Die Apotheken sind in diesen unsicheren Zeiten bemüht, ein stabiles Betriebsergebnis zu erzielen. „Die Rahmenbedingungen für Apotheken werden immer schlechter“, sagt der Jurist Markus Küthe. Der Fachanwalt für Insolvenz- und Sanierungsrecht betont, dass es für zahlungsunfähige Inhaberinnen und Inhaber weitergehen kann. „Es geht nicht ums Scheitern, wir gehen nicht zu einer Beerdigung, sondern man gestaltet die Zukunft.“

Die Entwicklung der Apothekenvergütung im verschreibungspflichtigen Bereich, die von der Politik und der Gesetzgebung herbeigeführt worden sei, sei katastrophal, so Küthe. Als Eigenverwalter betreute er bereits mehrere Inhaber und sanierte die insolventen Betriebe. „Das Eis, auf dem sich die Apotheken befinden, wird immer brüchiger. Doch eine Apotheken-Pleite ist keine Schande. Man muss erst einmal schaffen zu verstehen, dass es mit dem Betrieb weitergehen kann.“

Druck vom Großhandel

Wichtig sei, die bevorstehende Zahlungsunfähigkeit nicht zu verdrängen. „Ich habe schon Anrufe bekommen, da war die erste Großhandelsabrechnung geplatzt. Dann hat man nicht mehr viel Zeit, auch weil der Großhandel bei diesem Thema sehr dünnhäutig ist.“ Sechs Monate vorher sollten sich Inhaberinnen und Inhaber idealerweise melden. „Eine Insolvenzverschleppung wie bei einer GmbH gibt es nicht“, sagt er. Allerdings seien andere Straftatbestände möglich, wie etwa der Eingehungsbetrug. Dabei wird vorgetäuscht, dass man gekaufte Ware bezahlen will, obwohl man die Mittel dazu nicht mehr hat.

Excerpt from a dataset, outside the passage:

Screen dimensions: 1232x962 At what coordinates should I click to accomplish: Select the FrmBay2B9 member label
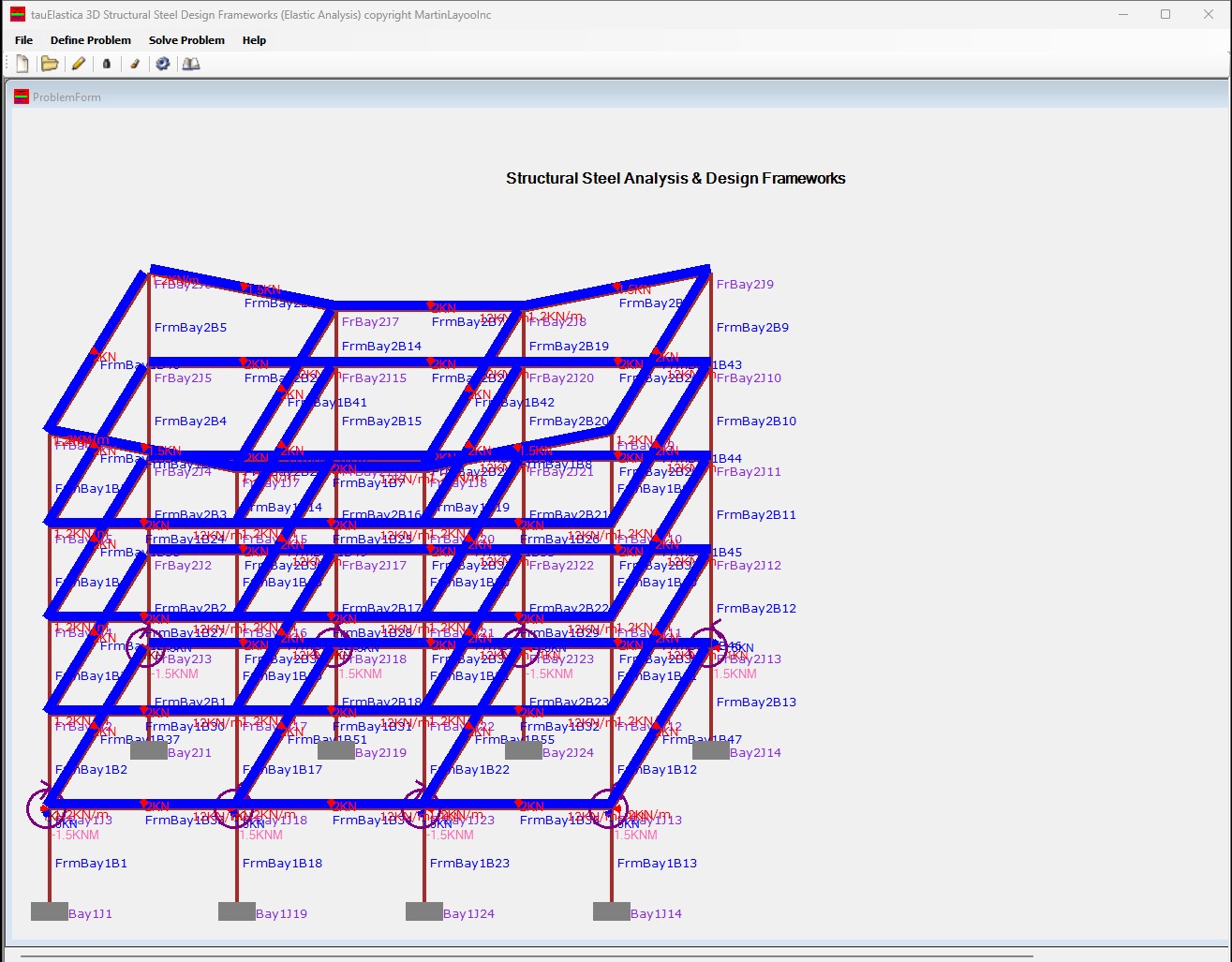tap(752, 328)
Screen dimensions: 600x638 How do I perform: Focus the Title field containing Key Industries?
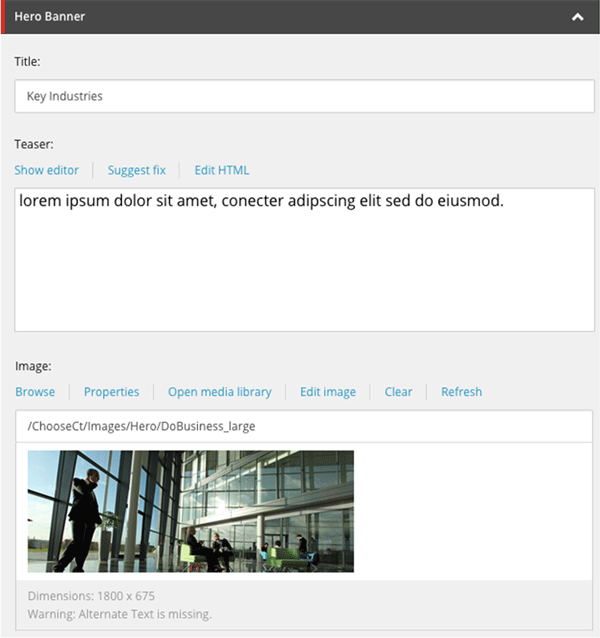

Die Offenlegung von Rechten aus Eigentumsvorbehalten etwa gegenüber dem Abrechenzentrum werde in der Regel erst bei Eintritt in die Eigenverwaltung ausgeübt. „Der Großhandel holt sich als erster sein Geld, obwohl er abgesichert ist. Wie dabei gegenüber den Apotheken aufgetreten und welcher Druck aufgebaut wird, ist bei einem Konzern, der Milliarden umsetzt, nicht verhältnismäßig, auch wenn es um sechsstellige Beträge gehen kann“, kritisiert Küthe. Nach wenigen Tagen könne man aber meist wieder normal miteinander sprechen.

Apotheken, die sich für eine Insolvenz mit Eigenverwaltung entschieden, sollten dies strukturiert über eine spezialisierte Kanzlei beantragen. „Und zwar je früher, desto besser“, so Küthe. „Ich hatte einen Fall, da meldete sich der Apotheker bereits vier Jahre früher und sagte, dass etwas nicht stimmt. Das ist natürlich nicht repräsentativ.“ Der Vorteil der Insolvenz sei, dass die betroffenen Inhaberinnen und Inhaber dadurch aus Miet-, Leasing- und auch Personalverträgen herauskämen. „Ich kann diese Verträge einfach kündigen und abschneiden.“

Wichtig sei, gemeinsam mit dem Eigenverwalter ein zukunftsfähiges Restrukturierungskonzept vorzulegen. „Die Apotheker haben in der Regel bereits eine Idee, welchen Klotz am Bein sie loswerden müssen, um den Betrieb wieder wirtschaftlich zu betreiben.“ Gesetzlich sei festgelegt, dass die Eigenverwaltung nicht teurer sein darf als eine Regelinsolvenz. „Dann wären die Gläubiger benachteiligt“, sagt Küthe. Der Apotheker habe in der Eigenverwaltung wegen des höheren Beratungsaufwandes mehr Kosten. Dafür bekommt der vom Gericht eingesetzte Sachwalter für die Aufsichtsfunktion 60 Prozent der Vergütung, die der Insolvenzverwalter in einer normalen Insolvenz bekommen würde.

GmbH hilft Inhabern nicht

Die immer wieder ins Gespräch gebrachte GmbH – auch wenn sie für Apotheken nicht erlaubt ist – sei keine Lösung. „Sie hat nur vordergründig den Charme, dass Privates außen vor bleibt.“ Denn in der Regel nehme eine Apothekerin oder ein Apotheker für den Betrieb ein Darlehen auf, für das er oder sie bei der Bank bürgen müsse. „Über diesen Weg ist das Privatvermögen dann auch wieder mit in der Haftung.“ Die Unternehmensform des eingetragenen Kaufmannes hat auch einen Vorteil. Hier fließt das Vermögen von Ehegatten und Kindern ohne weiteres nicht in die Insolvenzmasse mit ein.